“Was he a good man, Raphael?” she asked in a soft voice. It was a question no one had ever asked, and it burrowed through his flesh and blood like an arrow, lodging deeply and painfully.
“He was a coward,” he said harshly. And flinched, for his own words hurt him. Still. After all these years.
“You…how old were you?”
“Seventeen.”
“Raphael, you don’t think—”
He pushed away from her, loath to discuss his father and the past any longer. “I owe Giovanni everything but I’ll be damned if I let Stefano’s shadow touch Vito Automobiles. What was your answer to Enzo?”
Her gaze turned searching, and then she sighed. “I refused him. Enzo is sweet. And this offer…it will get everyone off my back, and maybe provide a measure of relief to Gio too. But marriage is sacred.”
He snorted. She glared at him. “It is for me. I could no more marry Enzo as a convenience than I could marry…you to make Gio happy.”
“There’s one point in my favor over Enzo, si?” That she distracted him enough to joke less than a minute after thinking of Stefano Castillaghi said something about his attraction to her.
“Fat good that does me,” she mumbled.
“What does that mean?” he asked, genuinely curious now. Dio, no woman sent him on a roller coaster as she did.
Color stole up her cheeks. “Can I finish telling you what happened?” she said tartly.
He grinned, liking her all riled up like this. “Si.”
“After they left, Gio told me I should accept Enzo, that he would be a kind husband. When I said I had no intention of marrying in the near future, he got…agitated. I told him I’d had enough of him manipulating me. He said it was his right to select a husband for me, to make sure another man didn’t cheat me like Frank did.
“We yelled at each other some more and I said if he kept pushing me like that, if he… I’d leave and never return, like Nonni had done.” She rubbed a hand over her eyes, but the tears fell anyway. “His face went white…he couldn’t speak. One of the staff called his physician.
“This was not like one of his usual temper tantrums, Raphael. The doctor took ages to get there and I thought—God!” Her tears turned into soundless sobs and Raphael pulled her into his arms.
She came to him as if she had no strength left. Arms vined around his neck, she buried her face in his chest.
A strange sort of weight seemed to lodge in his own throat. He wasn’t worried about Gio.
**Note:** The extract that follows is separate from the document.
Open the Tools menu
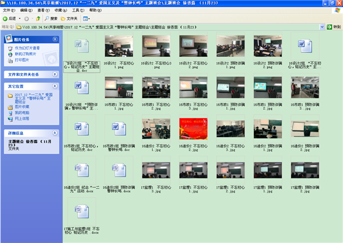343x243 pixels. (78, 11)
The mean old bastard would live to a hundred and torture Raphael and Pia in the process.
No, it was the sound of Pia’s wretched grief that shook him.
He had never seen anyone grieve like that. With everything of themselves poured into it. His belief that all she wanted was easy money from this trip—suddenly, his cynicism, his hard shell, felt dirty near her.
Her back was slender against his broad palm; even now he was unable to stem the awareness of her soft body against his. “Pia, nothing will happen to Gio.”
“We don’t know that. I can’t lose him. Not when I’ve only just found him. To see him lying on the bed, helpless like that… All I could think of was my Nonni. I can’t… I couldn’t forgive myself if anything happened to him. I can’t let him go on worrying about me.”
“You can’t marry a gay man however decent you think he is,” he added softly, just to make sure they were on the same page. Right now, he couldn’t even try to fathom the underpinnings of his godfather’s Machiavellian mind.
She sniffled elegantly and wiped her cheeks. “No, I can’t. I couldn’t sleep. I was working on a toy and finally I hit on the perfect solution.”
Raphael pulled her hands away from his neck because the graze of her breasts against his chest was more than he could take in his current mood.
And because, while she was obliviously dwelling on her worries over Gio, his attention had wandered from her grief, from Stefano, to the pressing weight of her thighs against his. To the span of her tiny waist and the flare of her hips in his hands. To how soft and sweet she smelled.
To the semi hard-on that was fast swelling into something else.